O assédio moral no ambiente de trabalho consolidou-se como um dos principais motivos de litígio na Justiça do Trabalho. Entre 2020 e 2025, os tribunais brasileiros receberam 601.538 novas ações envolvendo pedidos de indenização por danos morais. Além disso, apenas nos primeiros quatro meses de 2026, mais de 30 mil processos já ingressaram no sistema.
Fundamentalmente, esses números revelam dois cenários: a persistência de práticas abusivas e o aumento da coragem do trabalhador em denunciar. Para o ministro do TST, Agra Belmonte, a conscientização social impulsiona esse movimento. Desse modo, o debate público e o fortalecimento dos canais de denúncia tornam-se ferramentas indispensáveis para humanizar as relações laborais.
Identificando o Assédio: O que ultrapassa o limite?
O assédio moral manifesta-se através de condutas que ferem a dignidade e comprometem a saúde física e emocional. No entanto, nem toda cobrança configura assédio. A lei permite que o empregador exija eficiência e estimule o cumprimento de metas.
O abuso ocorre quando o gestor ou colega pratica atos como:
- Isolamento: Ignorar a presença do profissional ou excluí-lo de demandas habituais.
- Humilhação: Impor punições vexatórias (como danças ou prendas) pelo não cumprimento de metas.
- Controle Excessivo: Limitar e monitorar o número de idas ao banheiro.
- Desprezo à Saúde: Desconsiderar problemas médicos comprovados do colaborador.
- Perseguição: Impor regras personalizadas e mais rígidas para um funcionário específico.
A Atuação da Justiça: Reconhecer, Reparar e Educar
A Justiça do Trabalho atua hoje em três frentes estratégicas para combater a violência laboral. Primeiramente, os juízes enquadram corretamente a conduta abusiva. Em seguida, determinam a reparação dos danos emocionais e profissionais. Por fim, as decisões aplicam um efeito pedagógico, sinalizando que a sociedade não tolera mais tais comportamentos.
Consequentemente, o combate ao assédio beneficia também as empresas. Segundo o ministro Belmonte, prevenir é um investimento, enquanto pagar indenizações é um custo evitável. Assim sendo, políticas claras de compliance e liderança responsável tornam o ambiente organizacional mais produtivo e saudável.
“Investimento é prevenir. Custo é a empresa ter de pagar indenizações”, afirma o ministro Agra Belmonte.
Como agir e garantir seus direitos
Se você sofre ou presencia práticas abusivas, a omissão apenas fortalece o assediador. Portanto, siga o roteiro jurídico adequado para proteger sua carreira e sua saúde:
- Reúna Provas: Guarde e-mails, mensagens de aplicativos, áudios e laudos médicos.

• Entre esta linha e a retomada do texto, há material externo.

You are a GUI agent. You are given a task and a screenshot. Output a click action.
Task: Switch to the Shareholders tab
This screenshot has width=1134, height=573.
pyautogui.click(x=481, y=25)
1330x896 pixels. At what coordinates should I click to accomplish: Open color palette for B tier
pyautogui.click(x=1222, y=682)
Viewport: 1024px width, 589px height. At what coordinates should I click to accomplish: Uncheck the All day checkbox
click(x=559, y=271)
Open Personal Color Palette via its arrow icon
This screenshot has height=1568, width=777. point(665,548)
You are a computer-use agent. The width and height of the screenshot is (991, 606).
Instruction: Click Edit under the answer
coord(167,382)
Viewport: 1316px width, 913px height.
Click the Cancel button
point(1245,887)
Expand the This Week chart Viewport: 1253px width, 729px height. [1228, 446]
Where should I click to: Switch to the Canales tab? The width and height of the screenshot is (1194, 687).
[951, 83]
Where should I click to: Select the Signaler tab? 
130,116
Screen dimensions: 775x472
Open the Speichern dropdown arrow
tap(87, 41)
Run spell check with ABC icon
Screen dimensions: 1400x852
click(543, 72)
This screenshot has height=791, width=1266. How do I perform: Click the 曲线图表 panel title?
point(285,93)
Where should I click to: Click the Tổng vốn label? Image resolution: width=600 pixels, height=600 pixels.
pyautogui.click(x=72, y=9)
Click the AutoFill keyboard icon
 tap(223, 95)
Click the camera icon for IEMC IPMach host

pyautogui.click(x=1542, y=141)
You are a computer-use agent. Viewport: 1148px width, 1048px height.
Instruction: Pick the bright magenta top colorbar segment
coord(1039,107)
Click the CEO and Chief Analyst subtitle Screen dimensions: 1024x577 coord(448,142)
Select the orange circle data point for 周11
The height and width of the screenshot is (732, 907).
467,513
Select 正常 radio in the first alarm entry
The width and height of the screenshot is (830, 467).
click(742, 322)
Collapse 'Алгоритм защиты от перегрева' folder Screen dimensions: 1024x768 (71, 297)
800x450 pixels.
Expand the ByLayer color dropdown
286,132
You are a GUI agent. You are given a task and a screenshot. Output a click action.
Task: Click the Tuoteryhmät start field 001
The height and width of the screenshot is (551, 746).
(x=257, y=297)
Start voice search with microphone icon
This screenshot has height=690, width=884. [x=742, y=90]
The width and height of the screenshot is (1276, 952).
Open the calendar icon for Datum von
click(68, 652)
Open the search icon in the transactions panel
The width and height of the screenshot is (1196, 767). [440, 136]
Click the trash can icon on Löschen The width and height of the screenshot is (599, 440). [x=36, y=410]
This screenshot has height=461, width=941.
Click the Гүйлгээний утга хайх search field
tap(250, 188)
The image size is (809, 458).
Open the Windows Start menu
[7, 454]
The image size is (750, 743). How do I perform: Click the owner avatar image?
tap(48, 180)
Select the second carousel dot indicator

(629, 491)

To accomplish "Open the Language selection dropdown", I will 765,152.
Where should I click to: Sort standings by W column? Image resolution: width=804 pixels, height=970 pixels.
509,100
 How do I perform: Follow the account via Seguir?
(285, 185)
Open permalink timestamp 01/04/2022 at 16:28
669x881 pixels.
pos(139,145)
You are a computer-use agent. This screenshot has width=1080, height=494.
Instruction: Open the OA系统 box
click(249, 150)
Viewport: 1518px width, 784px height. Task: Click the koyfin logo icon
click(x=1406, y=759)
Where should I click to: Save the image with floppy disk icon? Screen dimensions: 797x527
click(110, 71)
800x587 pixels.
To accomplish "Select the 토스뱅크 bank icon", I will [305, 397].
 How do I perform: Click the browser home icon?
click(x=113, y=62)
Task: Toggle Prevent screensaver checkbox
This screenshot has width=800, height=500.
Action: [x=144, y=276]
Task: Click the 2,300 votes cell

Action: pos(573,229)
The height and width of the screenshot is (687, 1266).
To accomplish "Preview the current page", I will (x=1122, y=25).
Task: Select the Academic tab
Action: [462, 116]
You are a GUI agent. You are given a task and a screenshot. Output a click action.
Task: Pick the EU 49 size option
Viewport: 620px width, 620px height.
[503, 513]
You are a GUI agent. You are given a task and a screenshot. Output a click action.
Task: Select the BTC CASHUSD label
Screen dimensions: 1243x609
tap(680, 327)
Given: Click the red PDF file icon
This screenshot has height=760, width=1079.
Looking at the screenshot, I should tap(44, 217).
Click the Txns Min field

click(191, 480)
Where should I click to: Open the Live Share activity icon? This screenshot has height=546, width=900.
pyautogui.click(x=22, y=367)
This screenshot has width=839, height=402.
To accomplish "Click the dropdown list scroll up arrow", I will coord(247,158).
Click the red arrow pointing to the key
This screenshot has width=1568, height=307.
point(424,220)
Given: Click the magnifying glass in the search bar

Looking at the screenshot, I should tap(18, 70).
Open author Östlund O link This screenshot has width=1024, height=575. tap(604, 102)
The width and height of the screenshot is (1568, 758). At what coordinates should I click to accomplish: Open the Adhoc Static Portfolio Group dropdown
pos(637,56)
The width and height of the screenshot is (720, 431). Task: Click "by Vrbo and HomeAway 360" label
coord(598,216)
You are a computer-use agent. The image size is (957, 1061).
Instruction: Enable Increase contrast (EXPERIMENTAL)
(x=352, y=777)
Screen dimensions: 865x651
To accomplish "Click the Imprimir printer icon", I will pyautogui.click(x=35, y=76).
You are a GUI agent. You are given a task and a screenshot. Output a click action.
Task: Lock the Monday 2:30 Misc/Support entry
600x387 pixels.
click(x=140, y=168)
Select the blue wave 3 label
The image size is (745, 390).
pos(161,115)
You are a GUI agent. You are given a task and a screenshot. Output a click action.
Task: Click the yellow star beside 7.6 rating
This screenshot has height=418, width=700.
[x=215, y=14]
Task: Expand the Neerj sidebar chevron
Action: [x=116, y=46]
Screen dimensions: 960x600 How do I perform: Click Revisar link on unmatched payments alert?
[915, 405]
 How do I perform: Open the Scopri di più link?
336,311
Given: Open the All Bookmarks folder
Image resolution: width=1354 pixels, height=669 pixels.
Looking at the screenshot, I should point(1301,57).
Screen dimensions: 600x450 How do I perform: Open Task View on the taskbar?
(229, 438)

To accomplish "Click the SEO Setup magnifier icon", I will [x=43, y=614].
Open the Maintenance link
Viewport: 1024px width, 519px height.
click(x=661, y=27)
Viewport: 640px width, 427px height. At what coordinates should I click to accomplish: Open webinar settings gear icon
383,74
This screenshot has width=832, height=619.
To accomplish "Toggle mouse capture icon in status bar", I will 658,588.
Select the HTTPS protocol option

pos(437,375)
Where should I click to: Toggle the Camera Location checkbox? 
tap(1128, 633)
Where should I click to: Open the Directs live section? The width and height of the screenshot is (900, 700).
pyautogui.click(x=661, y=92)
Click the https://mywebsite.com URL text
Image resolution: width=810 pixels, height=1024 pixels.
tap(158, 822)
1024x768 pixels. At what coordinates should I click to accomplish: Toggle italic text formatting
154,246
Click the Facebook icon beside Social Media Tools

- Busque Testemunhas: Identifique colegas que presenciaram os episódios de humilhação.
- Denuncie Internamente: Utilize os canais de RH ou Ouvidoria da empresa.
- Acione a Justiça: Caso a empresa não cesse o abuso, você pode pleitear a Rescisão Indireta (Art. 483 da CLT).
Na MHB Advocacia, protegemos a integridade do trabalhador contra chefias abusivas. Todavia, também orientamos empresas a implementarem códigos de conduta eficazes. Atuamos de forma incisiva para que o ambiente de trabalho seja um espaço de respeito e valorização humana.
FAQ – Perguntas Frequentes
1. O assédio moral é crime no Brasil? Atualmente, o assédio moral gera punições nas esferas trabalhista e civil. Contudo, o Congresso Nacional discute um projeto de lei para criminalizar a prática com pena de detenção. Já o assédio sexual já é crime tipificado no Código Penal.
2. Posso pedir demissão e ainda assim receber meus direitos por causa do assédio? Sim, através da Rescisão Indireta. Basicamente, você “demite o patrão” judicialmente por falta grave. Se o juiz reconhecer o assédio, você recebe todas as verbas de uma demissão sem justa causa, incluindo a multa de 40% do FGTS e seguro-desemprego.
3. O assédio pode ocorrer entre colegas do mesmo nível hierárquico? Com certeza. Chamamos isso de assédio horizontal. Embora não exista hierarquia, a prática cria um ambiente hostil que a empresa deve coibir. Portanto, se a organização ignora o conflito entre colegas, ela responde solidariamente pelo dano moral.
4. O que não é considerado assédio moral? Cobranças por resultados, avaliações de desempenho negativas (desde que técnicas) e críticas construtivas fazem parte da rotina. Afinal, o poder diretivo do empregador permite a gestão do negócio, desde que respeite a honra e a saúde do trabalhador.